Congress can restrict jurisdiction in admiralty cases because the issue is a matter of law.

Where the Supreme Court will draw the line and tell Congress "No" is in cases that directly involve the Constitution itself and separation of powers. Congress could try to vote judicial review out of existence by restricting appellate review, but the Supreme Court would almost certainly reply that the Constitution itself is above the Congress as well as the Courts, the Congress may not pass any law which exceeds its power under the Constitution, and the role of the Supreme Court is to strike down such acts that Congress passes which do exceed its legislative authority.

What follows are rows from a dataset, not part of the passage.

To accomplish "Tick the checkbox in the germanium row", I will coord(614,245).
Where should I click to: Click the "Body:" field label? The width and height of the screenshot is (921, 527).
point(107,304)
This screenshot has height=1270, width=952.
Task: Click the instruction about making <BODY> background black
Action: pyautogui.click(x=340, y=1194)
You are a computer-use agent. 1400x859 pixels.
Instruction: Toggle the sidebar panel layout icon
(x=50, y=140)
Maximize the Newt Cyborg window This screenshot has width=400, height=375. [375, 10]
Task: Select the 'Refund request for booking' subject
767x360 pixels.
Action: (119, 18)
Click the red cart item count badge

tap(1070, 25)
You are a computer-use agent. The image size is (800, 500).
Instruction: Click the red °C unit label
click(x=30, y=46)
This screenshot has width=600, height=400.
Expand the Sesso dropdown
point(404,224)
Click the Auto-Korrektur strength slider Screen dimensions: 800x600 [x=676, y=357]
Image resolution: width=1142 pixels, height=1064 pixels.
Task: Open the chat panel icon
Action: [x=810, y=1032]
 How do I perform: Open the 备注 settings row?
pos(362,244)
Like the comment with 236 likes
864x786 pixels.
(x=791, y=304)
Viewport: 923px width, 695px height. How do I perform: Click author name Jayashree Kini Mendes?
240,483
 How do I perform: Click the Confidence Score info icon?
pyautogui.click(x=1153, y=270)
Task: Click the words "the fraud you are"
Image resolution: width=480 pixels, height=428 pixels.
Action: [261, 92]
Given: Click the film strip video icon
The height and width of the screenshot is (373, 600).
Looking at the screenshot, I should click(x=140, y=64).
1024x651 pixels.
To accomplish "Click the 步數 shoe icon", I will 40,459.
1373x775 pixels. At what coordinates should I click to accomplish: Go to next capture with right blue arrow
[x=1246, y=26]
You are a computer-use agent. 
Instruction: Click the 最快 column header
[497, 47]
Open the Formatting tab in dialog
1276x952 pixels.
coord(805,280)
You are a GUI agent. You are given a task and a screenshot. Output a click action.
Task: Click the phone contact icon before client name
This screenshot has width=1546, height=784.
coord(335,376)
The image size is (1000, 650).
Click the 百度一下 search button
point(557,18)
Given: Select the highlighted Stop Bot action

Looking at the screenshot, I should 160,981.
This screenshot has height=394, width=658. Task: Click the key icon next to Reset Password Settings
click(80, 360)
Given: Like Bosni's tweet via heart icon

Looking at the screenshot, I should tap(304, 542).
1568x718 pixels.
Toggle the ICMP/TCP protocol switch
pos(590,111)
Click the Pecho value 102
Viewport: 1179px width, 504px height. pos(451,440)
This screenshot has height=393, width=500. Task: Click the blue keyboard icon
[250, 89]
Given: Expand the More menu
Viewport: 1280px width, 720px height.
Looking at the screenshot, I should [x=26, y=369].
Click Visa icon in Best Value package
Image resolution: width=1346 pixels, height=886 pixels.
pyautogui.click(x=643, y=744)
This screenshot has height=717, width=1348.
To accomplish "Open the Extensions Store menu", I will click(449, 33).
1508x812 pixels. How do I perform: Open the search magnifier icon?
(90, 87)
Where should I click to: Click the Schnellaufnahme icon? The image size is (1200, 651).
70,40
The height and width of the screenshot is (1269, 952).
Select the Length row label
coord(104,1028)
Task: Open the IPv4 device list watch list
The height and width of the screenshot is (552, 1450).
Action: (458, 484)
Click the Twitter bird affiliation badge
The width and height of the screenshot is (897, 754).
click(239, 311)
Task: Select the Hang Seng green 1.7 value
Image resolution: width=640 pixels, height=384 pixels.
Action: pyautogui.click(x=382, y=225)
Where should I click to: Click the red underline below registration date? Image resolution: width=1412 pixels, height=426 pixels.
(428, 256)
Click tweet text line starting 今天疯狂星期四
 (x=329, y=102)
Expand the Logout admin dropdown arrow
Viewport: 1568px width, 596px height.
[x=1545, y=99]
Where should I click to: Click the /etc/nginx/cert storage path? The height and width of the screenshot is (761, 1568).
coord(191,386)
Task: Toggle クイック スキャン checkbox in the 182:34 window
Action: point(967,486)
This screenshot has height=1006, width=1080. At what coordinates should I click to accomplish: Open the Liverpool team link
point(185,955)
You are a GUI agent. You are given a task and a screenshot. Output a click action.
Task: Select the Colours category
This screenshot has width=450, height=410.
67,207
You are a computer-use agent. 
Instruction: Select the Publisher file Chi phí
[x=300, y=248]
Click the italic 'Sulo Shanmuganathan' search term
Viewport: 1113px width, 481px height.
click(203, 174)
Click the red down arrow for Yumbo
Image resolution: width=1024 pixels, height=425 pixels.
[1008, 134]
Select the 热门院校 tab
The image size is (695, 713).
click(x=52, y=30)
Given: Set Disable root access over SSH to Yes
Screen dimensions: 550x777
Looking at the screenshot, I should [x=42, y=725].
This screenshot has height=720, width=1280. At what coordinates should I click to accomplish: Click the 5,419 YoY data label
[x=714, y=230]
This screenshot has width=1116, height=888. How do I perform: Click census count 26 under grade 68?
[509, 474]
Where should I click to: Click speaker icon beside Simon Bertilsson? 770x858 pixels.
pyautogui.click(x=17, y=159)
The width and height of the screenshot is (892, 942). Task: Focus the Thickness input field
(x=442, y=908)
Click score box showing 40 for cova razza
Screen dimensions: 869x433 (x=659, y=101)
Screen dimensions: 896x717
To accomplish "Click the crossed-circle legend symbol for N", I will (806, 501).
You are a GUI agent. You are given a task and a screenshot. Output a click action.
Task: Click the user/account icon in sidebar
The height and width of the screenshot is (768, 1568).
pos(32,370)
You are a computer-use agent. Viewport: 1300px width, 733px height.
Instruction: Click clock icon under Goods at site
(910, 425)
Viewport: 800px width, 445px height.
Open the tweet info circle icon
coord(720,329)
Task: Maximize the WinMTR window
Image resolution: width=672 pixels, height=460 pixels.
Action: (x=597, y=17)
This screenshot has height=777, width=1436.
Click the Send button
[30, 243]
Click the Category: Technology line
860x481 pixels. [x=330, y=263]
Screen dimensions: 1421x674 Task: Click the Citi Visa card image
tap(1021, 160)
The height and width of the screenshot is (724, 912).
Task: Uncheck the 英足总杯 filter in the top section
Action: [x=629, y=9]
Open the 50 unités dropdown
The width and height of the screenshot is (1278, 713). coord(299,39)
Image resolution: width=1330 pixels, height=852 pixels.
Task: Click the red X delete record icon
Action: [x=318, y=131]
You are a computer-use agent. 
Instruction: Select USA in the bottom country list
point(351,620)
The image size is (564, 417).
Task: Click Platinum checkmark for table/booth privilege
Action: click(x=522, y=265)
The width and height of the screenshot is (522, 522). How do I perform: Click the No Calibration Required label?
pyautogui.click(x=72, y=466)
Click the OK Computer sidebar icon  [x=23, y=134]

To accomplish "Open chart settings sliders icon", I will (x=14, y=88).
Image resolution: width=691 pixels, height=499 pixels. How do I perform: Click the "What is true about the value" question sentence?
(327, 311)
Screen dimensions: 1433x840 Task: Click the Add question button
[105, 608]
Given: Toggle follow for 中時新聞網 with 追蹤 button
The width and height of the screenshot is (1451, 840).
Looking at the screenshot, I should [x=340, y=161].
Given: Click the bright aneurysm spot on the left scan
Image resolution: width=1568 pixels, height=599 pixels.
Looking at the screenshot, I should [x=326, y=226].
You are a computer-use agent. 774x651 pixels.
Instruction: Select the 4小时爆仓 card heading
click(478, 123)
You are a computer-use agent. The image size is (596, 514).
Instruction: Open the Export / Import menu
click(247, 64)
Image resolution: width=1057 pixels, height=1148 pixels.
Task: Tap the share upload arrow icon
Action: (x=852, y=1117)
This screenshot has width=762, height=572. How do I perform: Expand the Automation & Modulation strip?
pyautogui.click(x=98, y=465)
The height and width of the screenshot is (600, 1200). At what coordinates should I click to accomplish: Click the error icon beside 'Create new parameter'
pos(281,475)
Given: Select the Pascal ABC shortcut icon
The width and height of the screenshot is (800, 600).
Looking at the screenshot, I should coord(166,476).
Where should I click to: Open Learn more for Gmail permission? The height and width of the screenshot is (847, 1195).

This is almost certainly what the Supreme Court would say were Congress to try and remove abortion from the Supreme Court's review. Their response is very predictable. I can pre-write it for them: the protections of the Constitution are not subject to being overridden by simple legislation from Congress. To do that requires amending the Constitution. Abortion is a right arising under the 4th, 5th, 6th, 9th, 10th and 14th Amendments of the Constitution (or the penumbra thereof). Accordingly, neither Congress nor any state can alter abortion rights by simple legislation: a constitutional amendment is required. Congress seeks to invidiously override the limits of its legislative power in this area by asserting that the check on Congressional overreach provided by the courts under the Constitution is nullified by the simple expedient of attempting to deprive the Supreme Court, by legislation, of its powers derived under the Constitution. Congress has no power to do so, and the law is void.

You can pre-read it.
That's what the court would say.
And they'd be right too.
Congress can't do an end-run around the Constitution by saying nobody can review its acts. At least not as people currently understand the Constitution.

There's no humility on either side here, of course, so a real political war over the issue is possible. Republicans don't think they have anywhere near the influence to be able to win that fight.


30 posted on 03/14/2006 1:28:59 PM PST by Vicomte13 (Et alors?)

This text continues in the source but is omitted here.